:: Task ::
Quote verbatim the lines running from the line with "Where should I" to the line with "coord(502,304)", both included, and omit the pictures from your answer.

:: Records to use ::
^^^^^^^^^^^^^^^^
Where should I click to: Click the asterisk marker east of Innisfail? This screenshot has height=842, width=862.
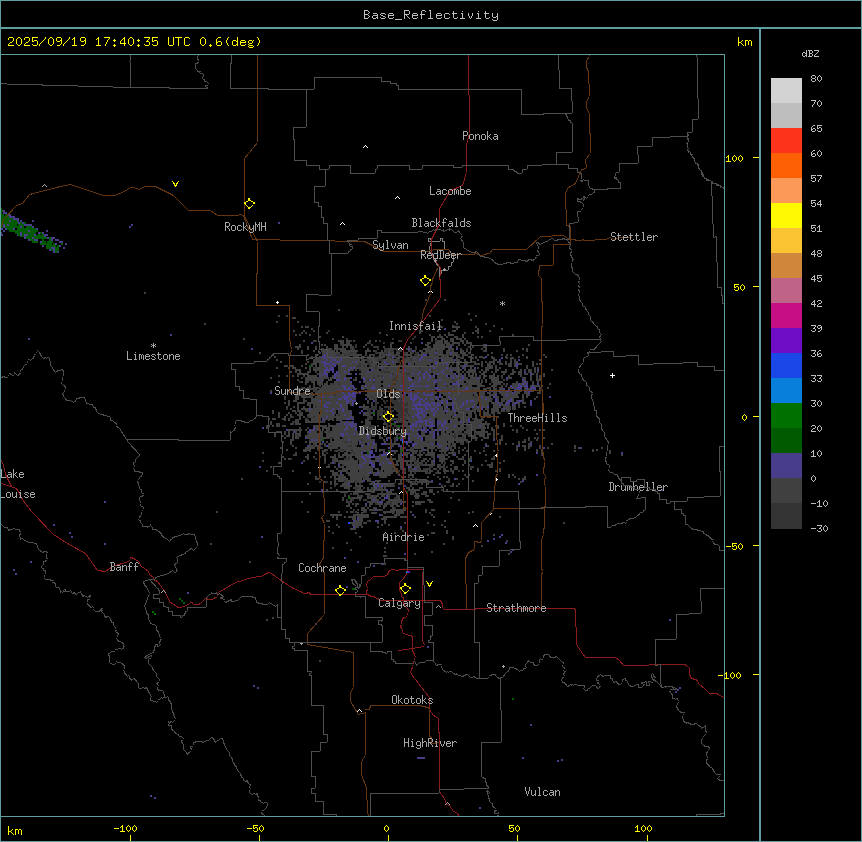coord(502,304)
^^^^^^^^^^^^^^^^
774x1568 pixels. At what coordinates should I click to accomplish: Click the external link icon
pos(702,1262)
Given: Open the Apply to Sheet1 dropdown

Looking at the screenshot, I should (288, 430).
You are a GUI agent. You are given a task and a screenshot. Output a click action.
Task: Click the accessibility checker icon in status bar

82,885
^^^^^^^^^^^^^^^^
:: Exercise output ::
Where should I click to: Click the asterisk marker east of Innisfail? This screenshot has height=842, width=862.
coord(502,304)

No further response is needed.